# Quad keeps stalling out ??



## Asphalt Dave (Jan 31, 2003)

250 Honda Recon, starts then stops when you give it gas. This has happened about 3 times now. One day it runs fine. The next day my son will take it for a ride, and it just quits. You start it back up, and as soon as you give it gas it stalls. Tow it back to house, fiddle-fart around with it and it might work right. Or leave it till the next day and it will run fine. Till he gets 5 miles from the house, then it stalls, and won't run again. Have changed plug several times. Cleaned air filter. Do these have a fuel filter? Any other suggestions?
Thanks, Dave


----------



## jeffm80 (Feb 23, 2002)

A little more history on the machine might help. What year is it ? did you just pull it out of storage ?, how old it the gas in the tank ? when it stalls is it sudden or more like its starving for fuel ?


----------



## CAMODIAK (Jun 19, 2006)

Is There Any Gas Leaking Out Of Carb??? Maybe The Floats Are Sticking.
On The Very Bottom Of Carb(in Most Cases) Or The Side On Very Bottom There Is A Screw. Place A White Napkin Or Rag Under Carb. This Helps To See If Any Gunk Comes Out. Unscrew Screw And Let Gas Flow. Do This With Petcock On "off". Let It Run Dry.

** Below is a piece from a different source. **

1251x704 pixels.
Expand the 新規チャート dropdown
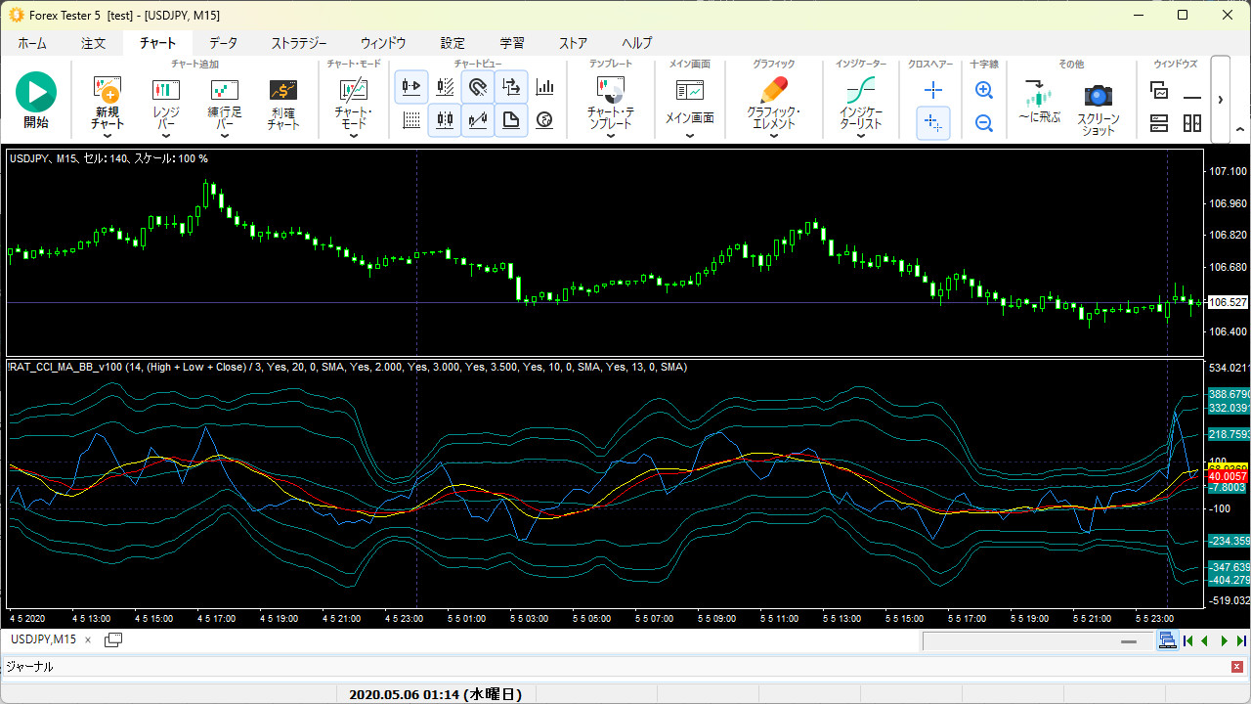point(108,136)
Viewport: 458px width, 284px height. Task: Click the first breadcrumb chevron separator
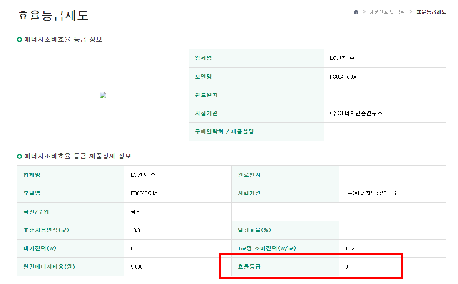[x=364, y=12]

Then, Turn Petcock To "on" And Let Flow For A Second Or Two.

Another Thing Could Be The Petcock Itself.

Drain Gas As Much As Possible.
Then Take Petcock Off Tank. In Most Cases, There Is A Filter For Each Setting...
On And Reserve.
Make Sure They Are Clean Too....

Hope This Helps...


----------



## bigcountrysg (Oct 9, 2006)

Inside the petcock for the gas tank is a fuel filter screen ( this is the only fuel filter on the machine). I suggest cleaning that. I also suggest cleaning the carb.

One modification I have done to Hondas in the past. Is remove that filter screen go to a hardware store. Get an inline fuel filter for a lawn mower. Cut the fuel line going from the fuel tank to the carb. Place the fuel filter inline with the carb. Then every season you can change the fuel filter. Or about every 6 months depending on how often you ride it. To me it sounds like there is a fuel restriction somewhere. Also remove tank and flush it out.


----------



## Asphalt Dave (Jan 31, 2003)

It's either a 2000 or a 2001. It acted up on us a couple times last year, and just about everytime this year. I thought it was a fuel problem, but know nothing about these things. We also have a 2002 Rancher that has been a great unit, other than being cold blooded. I'll try your suggestions, and thanks fior the help.
Dave


----------



## pjc600 (Mar 2, 2006)

is there any performance mods??? what color is the spark plug ???
does it smell rich {like gas} ????


----------



## bigcountrysg (Oct 9, 2006)

Hondas are cold blooded by nature at least all the ones I have owned.


----------



## Trailblazer (Jun 27, 2007)

Check all the vent hoses on the carb. My machine was doing the same thing a few weeks ago and it turned out to be one of the vent tubes had gotten against my exaust pipe and melted. Cut off the melted portion and now it runs fine.


----------